1

I've been looking at the help page for tapply and by and I'm not sure if they are the right tool for this. For example, if I have a dataframe where the columns are Name,Value1,Value2 and I want to apply a function, say function f(x,y) { do_something } to Value1 and Value2 grouped by Name and get as a result a dataframe with the columns Name,f(Value1,Value2) how should I go about that?

I can get tapply to work in a simple case like this:

tapply(df$Name, df$value1, mean)

but what if my function takes as input df$value2 as well? and is not as simple as mean? In other words, pseudo-notation for what I'm trying to do would be:

tapply(df$Name, c(df$value1,df$value2), function f(x,y) { x+y+bla...})

plannapus
  • 18,529
  • 4
  • 72
  • 94
Palace Chan
  • 8,845
  • 11
  • 41
  • 93
  • 1
    Maybe you can make your example more concrete...? I would suggest looking into the data.table package here, otherwise I guess you'd have some combination of `by` with `mapply` – Frank Sep 17 '13 at 21:30
  • Added something to make it more concrete – Palace Chan Sep 17 '13 at 21:32

2 Answers2

4

by will do the job although it will not return a data.frame.

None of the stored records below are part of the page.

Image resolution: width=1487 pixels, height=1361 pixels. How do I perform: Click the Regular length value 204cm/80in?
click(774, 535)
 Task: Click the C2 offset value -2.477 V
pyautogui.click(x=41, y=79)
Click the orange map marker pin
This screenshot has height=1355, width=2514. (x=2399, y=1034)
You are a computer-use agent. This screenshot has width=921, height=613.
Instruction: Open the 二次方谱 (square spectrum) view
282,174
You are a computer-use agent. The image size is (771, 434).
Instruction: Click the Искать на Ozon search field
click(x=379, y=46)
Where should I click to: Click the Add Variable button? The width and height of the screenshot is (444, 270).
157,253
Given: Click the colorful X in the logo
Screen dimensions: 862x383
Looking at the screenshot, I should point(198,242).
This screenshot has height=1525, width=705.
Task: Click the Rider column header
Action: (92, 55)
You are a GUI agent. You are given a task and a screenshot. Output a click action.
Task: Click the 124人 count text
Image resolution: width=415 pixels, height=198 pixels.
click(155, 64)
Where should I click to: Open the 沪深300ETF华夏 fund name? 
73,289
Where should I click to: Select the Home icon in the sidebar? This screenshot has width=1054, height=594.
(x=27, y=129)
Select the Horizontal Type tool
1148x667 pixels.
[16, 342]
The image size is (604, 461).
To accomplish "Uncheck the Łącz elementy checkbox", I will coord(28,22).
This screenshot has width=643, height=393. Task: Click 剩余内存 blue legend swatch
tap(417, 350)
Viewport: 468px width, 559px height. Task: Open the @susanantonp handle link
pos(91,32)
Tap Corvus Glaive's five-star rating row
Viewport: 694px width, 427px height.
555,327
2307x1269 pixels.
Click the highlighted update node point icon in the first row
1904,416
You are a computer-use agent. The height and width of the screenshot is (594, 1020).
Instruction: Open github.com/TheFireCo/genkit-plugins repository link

by(df, df$Name, function(X) f(X$Value1, X$Value2))

The package data.table is better set up for this sort of thing:

install.packages("data.table")
library(data.table)
dt = data.table(df)
dt[,f(Value1, Value2),by=Name]

Will return exactly what you're looking for.

Señor O
  • 17,049
  • 2
  • 45
  • 47
3

Also check out plyr. For example

require(plyr)
ddply(mtcars, .variables="cyl", .fun=mutate,
      meaningless_number = mean(mpg) + disp)

will give you back a data frame just like mtcars, with the added column meaningless_number which is the mean mpg by cyl plus the individual disp. Use .fun = mutate to add columns, .fun = summarize to see summaries, and other functions for other purposes.

The answers to this question are very good for general *apply knowledge. I also found this answer to be a great plyr tutorial.

Community
  • 1
  • 1
Gregor Thomas
  • 136,190
  • 20
  • 167
  • 294